### The task
Reproduce verbatim the items below, from their first line through the line containing "tap(136, 773)" (both lines included).

'''

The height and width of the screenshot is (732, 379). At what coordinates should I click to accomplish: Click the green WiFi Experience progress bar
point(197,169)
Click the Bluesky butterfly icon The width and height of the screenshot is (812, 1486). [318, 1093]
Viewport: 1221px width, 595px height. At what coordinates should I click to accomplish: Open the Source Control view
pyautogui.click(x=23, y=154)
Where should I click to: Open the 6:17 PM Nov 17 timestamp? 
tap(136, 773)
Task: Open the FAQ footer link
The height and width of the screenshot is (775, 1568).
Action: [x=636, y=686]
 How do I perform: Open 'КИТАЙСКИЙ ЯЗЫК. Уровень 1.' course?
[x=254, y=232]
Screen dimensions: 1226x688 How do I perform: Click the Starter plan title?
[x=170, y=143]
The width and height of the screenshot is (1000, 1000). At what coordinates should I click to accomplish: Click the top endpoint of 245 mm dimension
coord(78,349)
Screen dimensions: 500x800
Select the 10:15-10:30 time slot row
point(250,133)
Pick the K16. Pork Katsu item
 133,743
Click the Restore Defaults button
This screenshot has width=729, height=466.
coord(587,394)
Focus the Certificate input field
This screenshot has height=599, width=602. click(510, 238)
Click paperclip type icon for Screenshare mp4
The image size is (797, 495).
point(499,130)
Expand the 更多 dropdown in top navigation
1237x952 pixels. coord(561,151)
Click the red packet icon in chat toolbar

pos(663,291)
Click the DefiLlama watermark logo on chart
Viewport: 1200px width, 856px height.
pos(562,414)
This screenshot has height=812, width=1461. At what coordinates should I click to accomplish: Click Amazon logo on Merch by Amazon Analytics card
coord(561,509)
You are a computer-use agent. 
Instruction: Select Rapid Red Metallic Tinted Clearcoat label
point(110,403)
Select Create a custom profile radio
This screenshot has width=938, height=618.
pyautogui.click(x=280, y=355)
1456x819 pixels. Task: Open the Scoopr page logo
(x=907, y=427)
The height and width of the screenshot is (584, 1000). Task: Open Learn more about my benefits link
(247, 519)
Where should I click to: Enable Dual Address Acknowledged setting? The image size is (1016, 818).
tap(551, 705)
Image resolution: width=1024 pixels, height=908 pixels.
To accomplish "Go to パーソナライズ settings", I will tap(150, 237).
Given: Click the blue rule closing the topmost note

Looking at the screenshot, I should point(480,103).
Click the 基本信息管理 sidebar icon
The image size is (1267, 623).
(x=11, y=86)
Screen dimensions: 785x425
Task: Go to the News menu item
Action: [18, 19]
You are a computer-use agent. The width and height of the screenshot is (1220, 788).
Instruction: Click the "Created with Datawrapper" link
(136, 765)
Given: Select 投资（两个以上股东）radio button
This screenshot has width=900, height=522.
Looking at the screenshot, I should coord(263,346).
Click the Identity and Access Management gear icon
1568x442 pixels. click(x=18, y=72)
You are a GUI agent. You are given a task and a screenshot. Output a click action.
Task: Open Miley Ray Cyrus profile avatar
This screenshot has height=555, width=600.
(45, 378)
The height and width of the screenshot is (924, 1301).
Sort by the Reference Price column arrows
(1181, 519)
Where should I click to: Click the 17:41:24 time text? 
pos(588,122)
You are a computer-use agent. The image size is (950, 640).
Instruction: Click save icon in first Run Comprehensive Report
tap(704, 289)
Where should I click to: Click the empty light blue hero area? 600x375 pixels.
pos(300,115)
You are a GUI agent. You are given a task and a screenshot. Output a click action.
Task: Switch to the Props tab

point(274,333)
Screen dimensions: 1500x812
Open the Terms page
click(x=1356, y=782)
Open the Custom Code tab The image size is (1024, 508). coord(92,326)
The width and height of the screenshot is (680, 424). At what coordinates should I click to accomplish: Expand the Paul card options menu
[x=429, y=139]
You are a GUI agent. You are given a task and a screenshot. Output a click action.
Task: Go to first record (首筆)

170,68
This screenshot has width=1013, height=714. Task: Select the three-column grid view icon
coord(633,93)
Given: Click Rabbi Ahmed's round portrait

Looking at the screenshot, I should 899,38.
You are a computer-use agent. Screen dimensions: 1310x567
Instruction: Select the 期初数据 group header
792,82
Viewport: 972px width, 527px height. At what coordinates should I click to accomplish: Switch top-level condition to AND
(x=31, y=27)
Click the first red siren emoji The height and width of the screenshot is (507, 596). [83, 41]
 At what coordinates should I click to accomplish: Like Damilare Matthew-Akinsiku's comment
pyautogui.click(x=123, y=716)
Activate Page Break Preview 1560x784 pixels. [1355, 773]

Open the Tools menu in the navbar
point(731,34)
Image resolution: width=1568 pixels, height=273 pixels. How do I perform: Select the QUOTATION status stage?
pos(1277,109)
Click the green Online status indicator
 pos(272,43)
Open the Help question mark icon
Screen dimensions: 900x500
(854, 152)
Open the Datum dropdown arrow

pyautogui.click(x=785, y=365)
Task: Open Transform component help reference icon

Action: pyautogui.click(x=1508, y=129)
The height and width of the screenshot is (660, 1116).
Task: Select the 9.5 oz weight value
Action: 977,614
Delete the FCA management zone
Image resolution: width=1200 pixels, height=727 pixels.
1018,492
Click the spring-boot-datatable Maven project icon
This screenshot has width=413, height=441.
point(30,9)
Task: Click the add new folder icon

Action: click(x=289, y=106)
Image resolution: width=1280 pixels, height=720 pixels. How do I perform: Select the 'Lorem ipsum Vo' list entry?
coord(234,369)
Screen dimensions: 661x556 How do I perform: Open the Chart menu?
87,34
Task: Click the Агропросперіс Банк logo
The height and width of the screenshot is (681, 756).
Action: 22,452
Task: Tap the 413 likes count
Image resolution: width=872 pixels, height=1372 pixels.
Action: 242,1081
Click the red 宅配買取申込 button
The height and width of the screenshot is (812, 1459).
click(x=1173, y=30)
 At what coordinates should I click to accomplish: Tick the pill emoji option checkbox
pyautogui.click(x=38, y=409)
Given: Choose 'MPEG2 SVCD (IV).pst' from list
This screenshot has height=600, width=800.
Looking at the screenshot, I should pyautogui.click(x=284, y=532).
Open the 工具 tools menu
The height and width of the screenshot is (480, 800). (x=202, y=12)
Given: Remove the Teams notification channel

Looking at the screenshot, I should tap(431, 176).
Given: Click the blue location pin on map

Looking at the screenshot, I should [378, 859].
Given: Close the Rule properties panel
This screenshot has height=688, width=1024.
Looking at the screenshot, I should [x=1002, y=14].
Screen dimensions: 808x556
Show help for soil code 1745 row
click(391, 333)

'''

### Solution to the exercise
The height and width of the screenshot is (732, 379). At what coordinates should I click to accomplish: Click the green WiFi Experience progress bar
point(197,169)
Click the Bluesky butterfly icon The width and height of the screenshot is (812, 1486). [318, 1093]
Viewport: 1221px width, 595px height. At what coordinates should I click to accomplish: Open the Source Control view
pyautogui.click(x=23, y=154)
Where should I click to: Open the 6:17 PM Nov 17 timestamp? 
tap(136, 773)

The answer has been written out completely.